Quando uma gigante do setor decide vender digitalmente, o mercado inteiro presta atenção
A Eurofarma é um dos maiores laboratórios farmacêuticos do Brasil e da América Latina. Quando decide estruturar um canal de e-commerce B2B, não está apenas lançando uma nova plataforma de vendas — está sinalizando para o mercado que o futuro das transações industriais passa pelo digital. E quando esse canal mantém crescimento consistente por quatro anos consecutivos, a sinalização se torna confirmação.
Case Eurofarma: A B2B Agency participou do lançamento e da estruturação do e-commerce B2B da Eurofarma, um projeto que se tornou referência no setor. Nos quatro anos desde o lançamento, o canal digital da Eurofarma cresceu de forma consistente, provando que a indústria química e farmacêutica tem não apenas capacidade de operar no digital, mas de transformar esse canal em um driver relevante de crescimento comercial.

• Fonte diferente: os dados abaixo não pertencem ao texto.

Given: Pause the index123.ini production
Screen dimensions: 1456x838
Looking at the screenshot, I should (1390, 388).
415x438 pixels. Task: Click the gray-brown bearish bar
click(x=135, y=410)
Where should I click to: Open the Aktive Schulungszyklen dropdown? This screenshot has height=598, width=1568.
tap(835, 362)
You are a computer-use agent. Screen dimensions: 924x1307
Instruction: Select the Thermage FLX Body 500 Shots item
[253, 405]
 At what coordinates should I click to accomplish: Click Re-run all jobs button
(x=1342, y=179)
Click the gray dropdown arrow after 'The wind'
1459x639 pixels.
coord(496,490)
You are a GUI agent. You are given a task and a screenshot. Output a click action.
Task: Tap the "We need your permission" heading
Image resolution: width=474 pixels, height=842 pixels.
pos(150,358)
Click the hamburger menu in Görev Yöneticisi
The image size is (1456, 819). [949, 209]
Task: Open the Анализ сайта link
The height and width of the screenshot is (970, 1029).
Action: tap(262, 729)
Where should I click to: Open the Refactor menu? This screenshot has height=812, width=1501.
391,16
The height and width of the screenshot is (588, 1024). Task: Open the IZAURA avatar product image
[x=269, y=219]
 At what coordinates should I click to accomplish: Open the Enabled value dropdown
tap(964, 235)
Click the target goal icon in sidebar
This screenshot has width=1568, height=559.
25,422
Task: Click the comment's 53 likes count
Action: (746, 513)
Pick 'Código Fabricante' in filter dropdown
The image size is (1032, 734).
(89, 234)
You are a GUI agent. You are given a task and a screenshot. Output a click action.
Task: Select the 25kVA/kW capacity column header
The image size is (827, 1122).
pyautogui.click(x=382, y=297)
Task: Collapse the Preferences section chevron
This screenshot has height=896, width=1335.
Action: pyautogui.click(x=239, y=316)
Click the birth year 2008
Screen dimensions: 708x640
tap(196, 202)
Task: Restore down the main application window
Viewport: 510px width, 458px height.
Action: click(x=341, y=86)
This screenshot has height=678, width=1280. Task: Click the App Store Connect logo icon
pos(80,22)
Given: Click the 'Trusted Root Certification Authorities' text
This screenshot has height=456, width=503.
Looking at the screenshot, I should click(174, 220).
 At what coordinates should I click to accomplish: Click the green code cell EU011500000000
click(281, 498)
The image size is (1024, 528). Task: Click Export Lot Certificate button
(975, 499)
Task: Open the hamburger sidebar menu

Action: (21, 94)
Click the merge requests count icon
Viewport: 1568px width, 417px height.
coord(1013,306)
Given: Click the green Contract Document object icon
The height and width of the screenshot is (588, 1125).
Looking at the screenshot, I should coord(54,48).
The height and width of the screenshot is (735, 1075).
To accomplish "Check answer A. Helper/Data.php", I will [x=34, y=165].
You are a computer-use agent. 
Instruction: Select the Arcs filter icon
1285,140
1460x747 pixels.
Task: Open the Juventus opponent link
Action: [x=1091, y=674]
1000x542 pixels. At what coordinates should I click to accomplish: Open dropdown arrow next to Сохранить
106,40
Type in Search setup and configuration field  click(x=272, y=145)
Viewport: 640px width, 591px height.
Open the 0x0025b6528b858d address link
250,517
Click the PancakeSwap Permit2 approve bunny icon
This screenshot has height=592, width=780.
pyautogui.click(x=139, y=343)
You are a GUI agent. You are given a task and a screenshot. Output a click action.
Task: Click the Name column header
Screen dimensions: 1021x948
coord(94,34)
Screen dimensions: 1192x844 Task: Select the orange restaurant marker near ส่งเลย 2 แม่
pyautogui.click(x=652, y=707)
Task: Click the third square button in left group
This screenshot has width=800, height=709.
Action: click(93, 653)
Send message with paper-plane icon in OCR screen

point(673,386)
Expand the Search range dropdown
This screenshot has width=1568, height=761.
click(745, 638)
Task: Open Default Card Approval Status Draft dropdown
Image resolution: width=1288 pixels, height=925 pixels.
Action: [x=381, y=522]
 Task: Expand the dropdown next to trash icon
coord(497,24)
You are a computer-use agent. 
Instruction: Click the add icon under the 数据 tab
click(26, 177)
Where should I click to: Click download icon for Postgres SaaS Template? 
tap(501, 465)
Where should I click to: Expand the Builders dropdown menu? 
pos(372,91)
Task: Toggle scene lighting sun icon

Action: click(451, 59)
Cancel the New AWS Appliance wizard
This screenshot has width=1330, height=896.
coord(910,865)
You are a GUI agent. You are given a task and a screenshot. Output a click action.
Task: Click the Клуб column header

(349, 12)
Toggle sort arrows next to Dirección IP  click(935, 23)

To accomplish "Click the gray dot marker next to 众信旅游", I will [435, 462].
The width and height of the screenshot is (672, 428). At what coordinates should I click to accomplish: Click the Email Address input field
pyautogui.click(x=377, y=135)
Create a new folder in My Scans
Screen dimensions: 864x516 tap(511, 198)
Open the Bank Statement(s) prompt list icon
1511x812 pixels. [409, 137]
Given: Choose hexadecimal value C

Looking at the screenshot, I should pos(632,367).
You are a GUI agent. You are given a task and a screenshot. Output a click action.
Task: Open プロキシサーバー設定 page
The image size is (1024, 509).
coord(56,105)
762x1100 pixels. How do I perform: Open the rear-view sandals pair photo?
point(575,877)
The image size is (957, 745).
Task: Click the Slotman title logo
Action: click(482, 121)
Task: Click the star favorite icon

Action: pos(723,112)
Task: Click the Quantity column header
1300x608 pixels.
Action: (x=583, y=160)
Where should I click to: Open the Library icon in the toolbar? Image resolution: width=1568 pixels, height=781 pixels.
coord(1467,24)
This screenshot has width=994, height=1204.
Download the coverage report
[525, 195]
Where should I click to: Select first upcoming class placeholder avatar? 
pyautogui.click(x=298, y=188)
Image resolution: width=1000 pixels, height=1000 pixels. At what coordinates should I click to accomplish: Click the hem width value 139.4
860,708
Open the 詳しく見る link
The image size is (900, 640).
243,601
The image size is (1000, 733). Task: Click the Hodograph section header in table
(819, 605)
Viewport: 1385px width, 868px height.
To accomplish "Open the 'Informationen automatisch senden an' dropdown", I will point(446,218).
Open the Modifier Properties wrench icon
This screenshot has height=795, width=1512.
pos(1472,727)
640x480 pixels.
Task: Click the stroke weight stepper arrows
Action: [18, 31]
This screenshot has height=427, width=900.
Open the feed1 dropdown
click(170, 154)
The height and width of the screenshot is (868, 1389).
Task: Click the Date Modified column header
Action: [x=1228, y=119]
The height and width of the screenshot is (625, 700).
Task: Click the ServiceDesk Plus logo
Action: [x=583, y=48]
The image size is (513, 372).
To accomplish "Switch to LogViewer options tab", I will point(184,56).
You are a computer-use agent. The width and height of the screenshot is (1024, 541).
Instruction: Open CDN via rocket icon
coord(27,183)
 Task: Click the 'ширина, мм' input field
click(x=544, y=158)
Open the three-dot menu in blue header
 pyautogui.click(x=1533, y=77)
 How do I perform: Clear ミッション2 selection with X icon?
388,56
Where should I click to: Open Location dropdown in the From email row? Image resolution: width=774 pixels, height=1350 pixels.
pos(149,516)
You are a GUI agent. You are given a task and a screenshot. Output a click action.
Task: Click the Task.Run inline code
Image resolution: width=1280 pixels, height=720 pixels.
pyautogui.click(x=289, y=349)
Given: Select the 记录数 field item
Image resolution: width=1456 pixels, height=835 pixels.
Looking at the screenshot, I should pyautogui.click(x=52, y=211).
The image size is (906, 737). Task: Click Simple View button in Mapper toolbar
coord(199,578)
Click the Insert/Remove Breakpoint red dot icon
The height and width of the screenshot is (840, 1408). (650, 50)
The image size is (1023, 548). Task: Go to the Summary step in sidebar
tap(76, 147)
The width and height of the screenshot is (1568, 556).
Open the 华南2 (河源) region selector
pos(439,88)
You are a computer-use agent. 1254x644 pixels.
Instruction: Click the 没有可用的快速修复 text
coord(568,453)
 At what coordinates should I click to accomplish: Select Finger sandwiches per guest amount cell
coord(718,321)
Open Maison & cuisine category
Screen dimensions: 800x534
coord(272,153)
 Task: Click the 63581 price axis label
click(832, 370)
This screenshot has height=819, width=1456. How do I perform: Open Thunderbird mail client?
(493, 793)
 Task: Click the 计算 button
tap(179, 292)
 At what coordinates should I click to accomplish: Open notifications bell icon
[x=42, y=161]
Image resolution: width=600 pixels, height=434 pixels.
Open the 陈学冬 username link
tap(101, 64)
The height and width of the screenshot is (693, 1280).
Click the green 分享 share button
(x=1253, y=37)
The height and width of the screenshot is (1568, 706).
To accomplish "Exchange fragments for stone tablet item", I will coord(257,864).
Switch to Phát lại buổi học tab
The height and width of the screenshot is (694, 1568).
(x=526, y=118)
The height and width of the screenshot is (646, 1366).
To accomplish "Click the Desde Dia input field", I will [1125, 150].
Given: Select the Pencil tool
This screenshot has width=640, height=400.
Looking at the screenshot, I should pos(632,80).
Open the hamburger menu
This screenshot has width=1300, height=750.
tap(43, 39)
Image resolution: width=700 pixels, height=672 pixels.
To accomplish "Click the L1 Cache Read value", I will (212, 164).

O que o mercado ainda não entendeu sobre vendas digitais na indústria química
Existe uma resistência histórica na indústria química em relação ao digital. O argumento é sempre o mesmo: nossos produtos são técnicos, o processo de compra é complexo, nosso cliente precisa de atendimento especializado. Tudo isso é verdade. E nada disso impede que o canal digital funcione.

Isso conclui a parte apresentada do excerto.